[Verzamelde gegevensrecords]

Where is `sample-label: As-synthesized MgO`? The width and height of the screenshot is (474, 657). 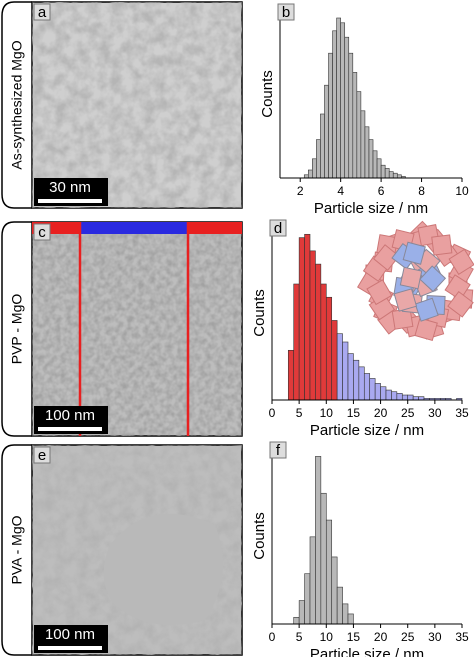
sample-label: As-synthesized MgO is located at coordinates (17, 104).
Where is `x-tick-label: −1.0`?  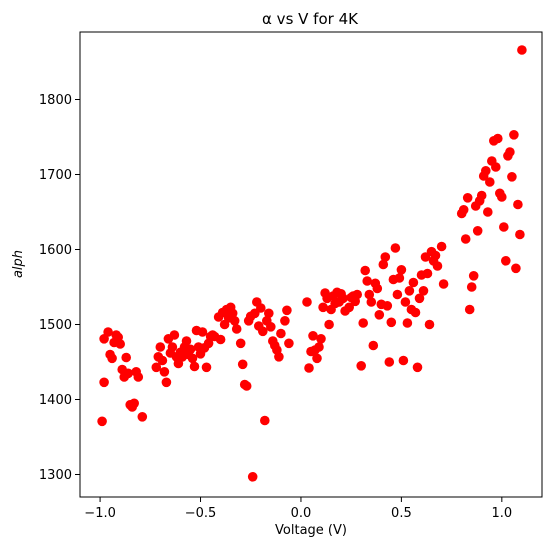 x-tick-label: −1.0 is located at coordinates (100, 514).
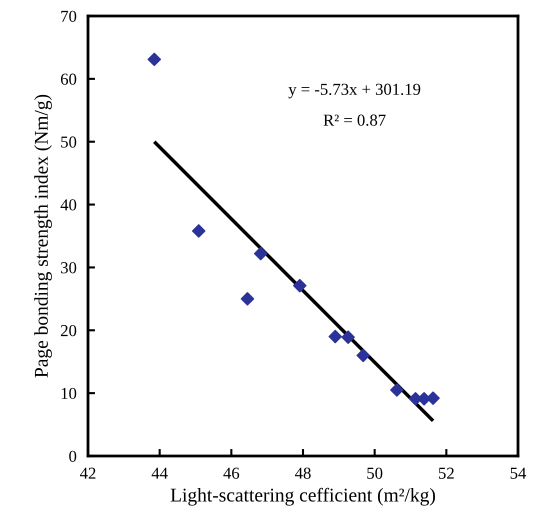 Image resolution: width=543 pixels, height=528 pixels. What do you see at coordinates (355, 120) in the screenshot?
I see `annotation: R² = 0.87` at bounding box center [355, 120].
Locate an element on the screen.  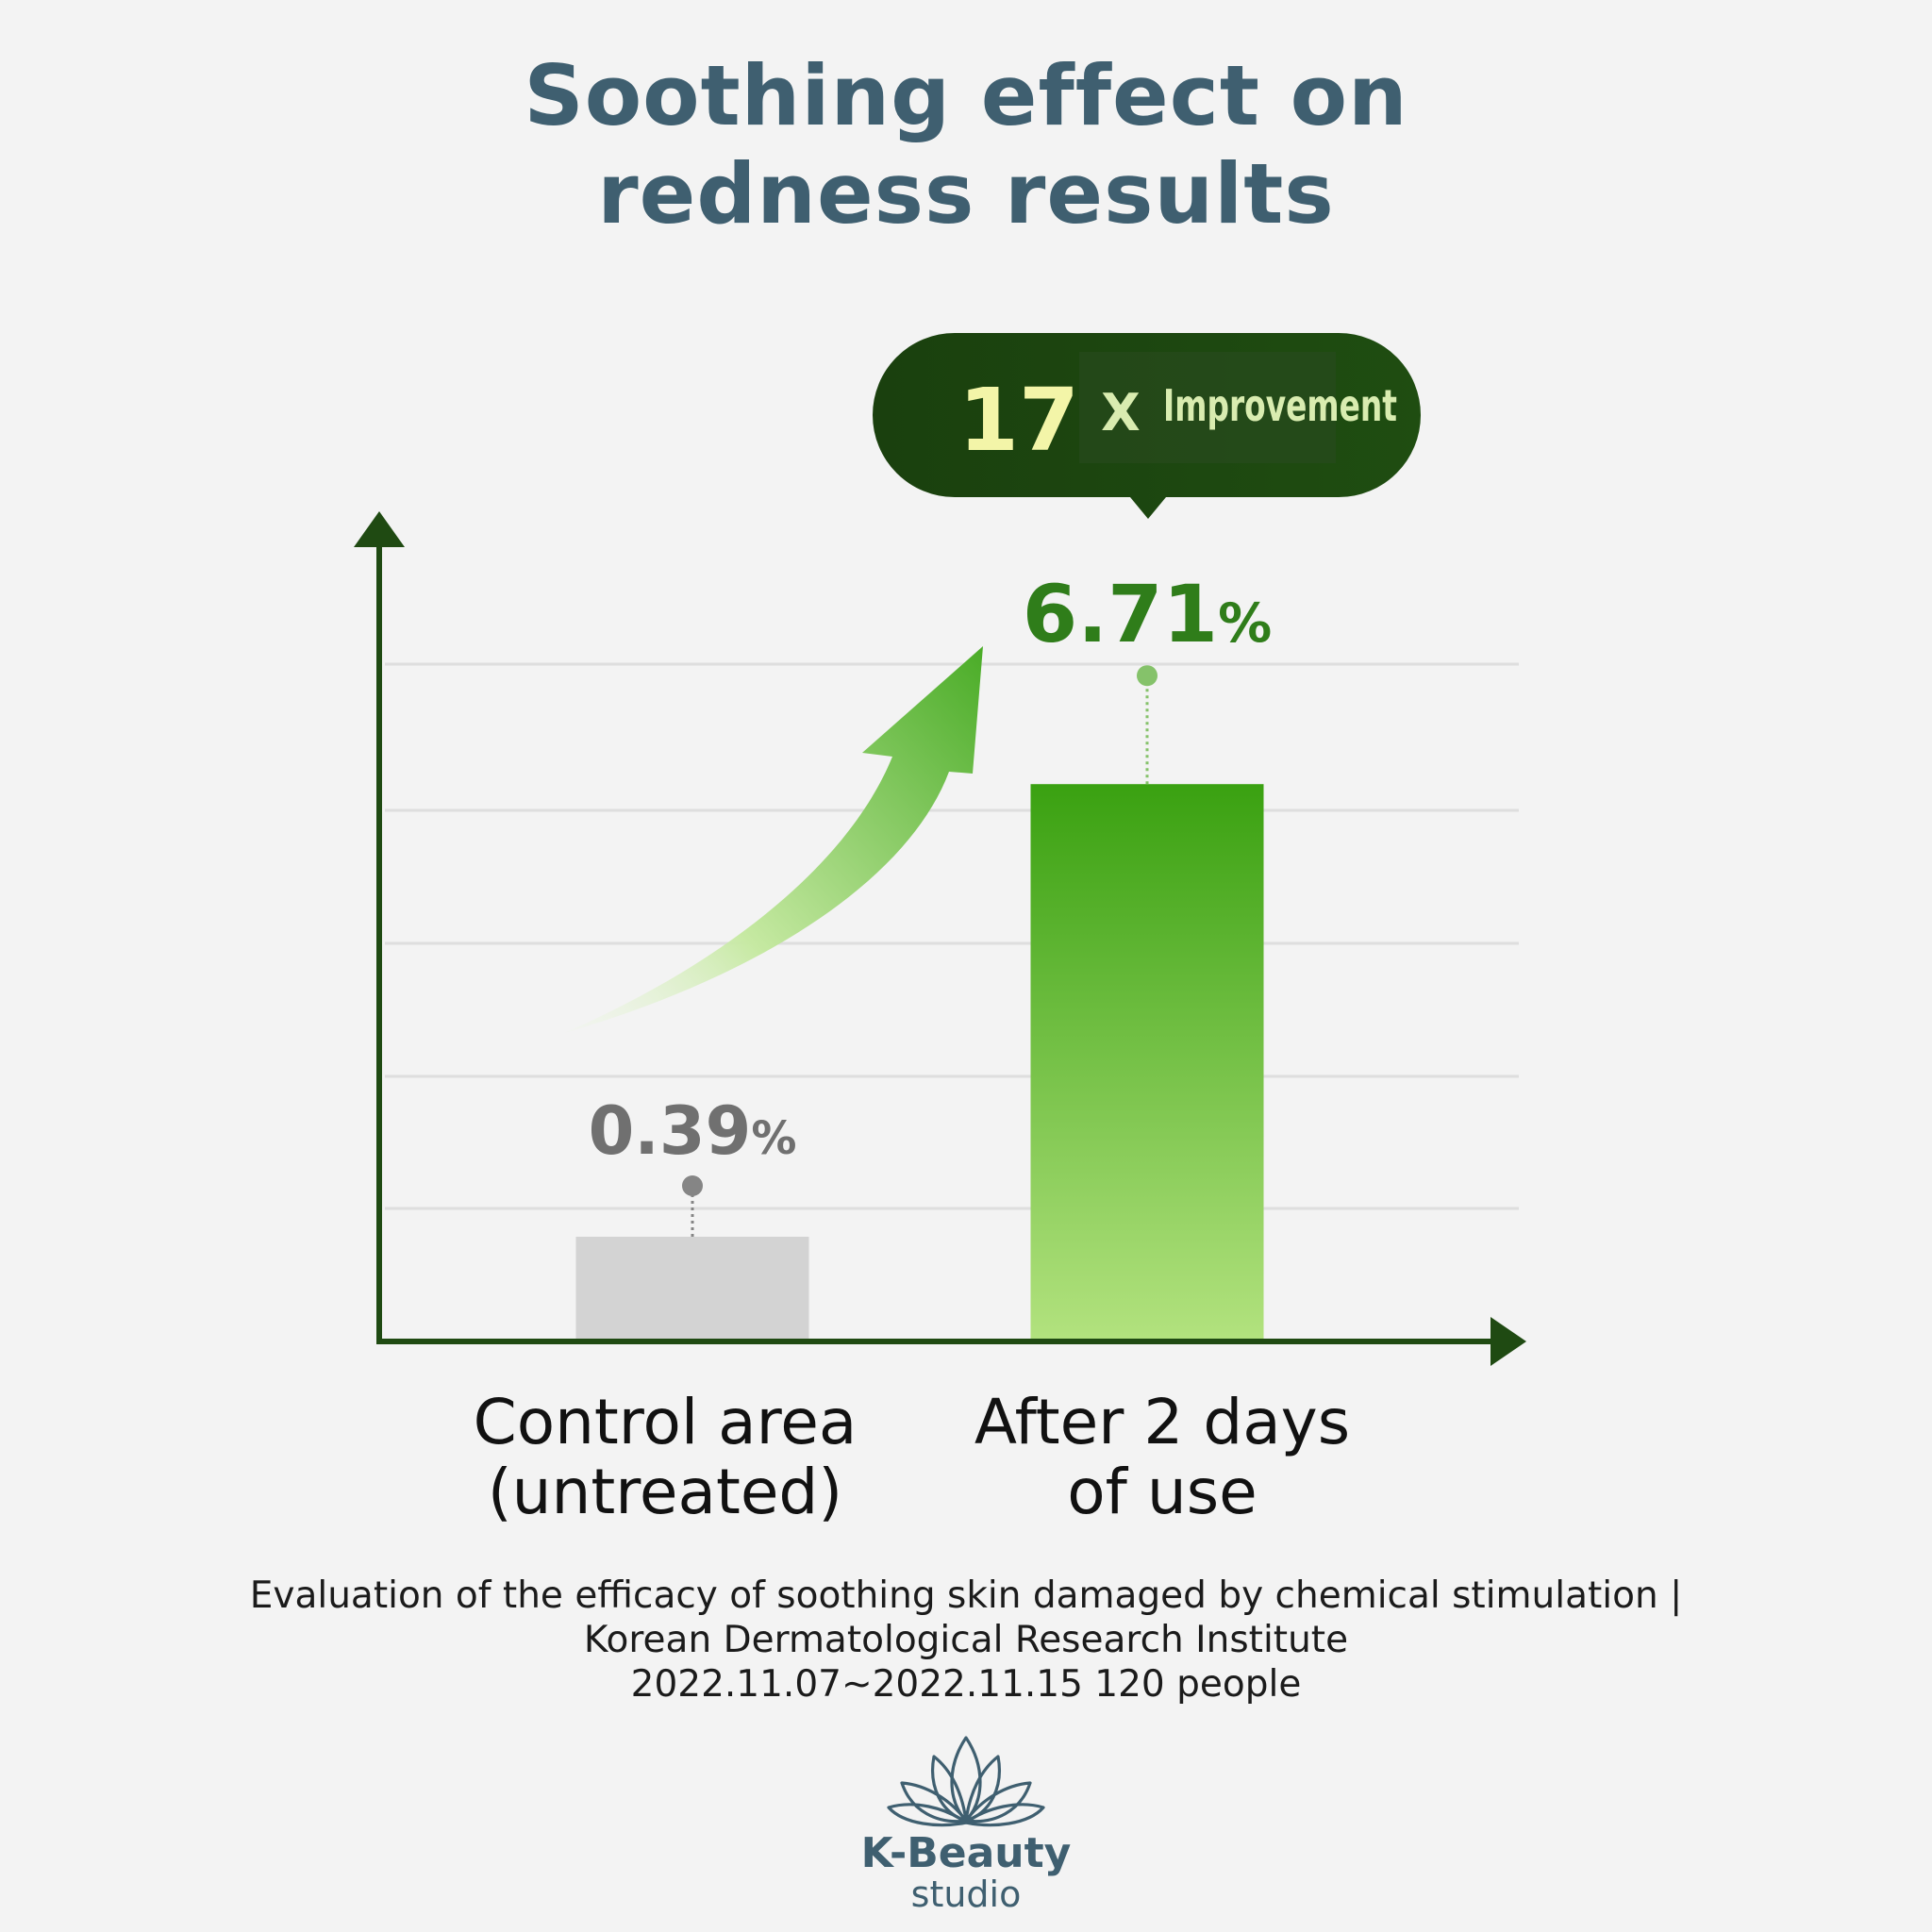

> **Taakvereisten**: Zet alles vanaf het begin van de records tot en met de regel met "sample-label: As-synthesized MgO is" om in een genummerde lijst, zonder lege regels. Laat de afbeeldingen alsjeblieft weg uit je antwoord.

> **Antwoord hieronder**:
1. Where is `sample-label: As-synthesized MgO`? The width and height of the screenshot is (474, 657). 
2. sample-label: As-synthesized MgO is located at coordinates (17, 104).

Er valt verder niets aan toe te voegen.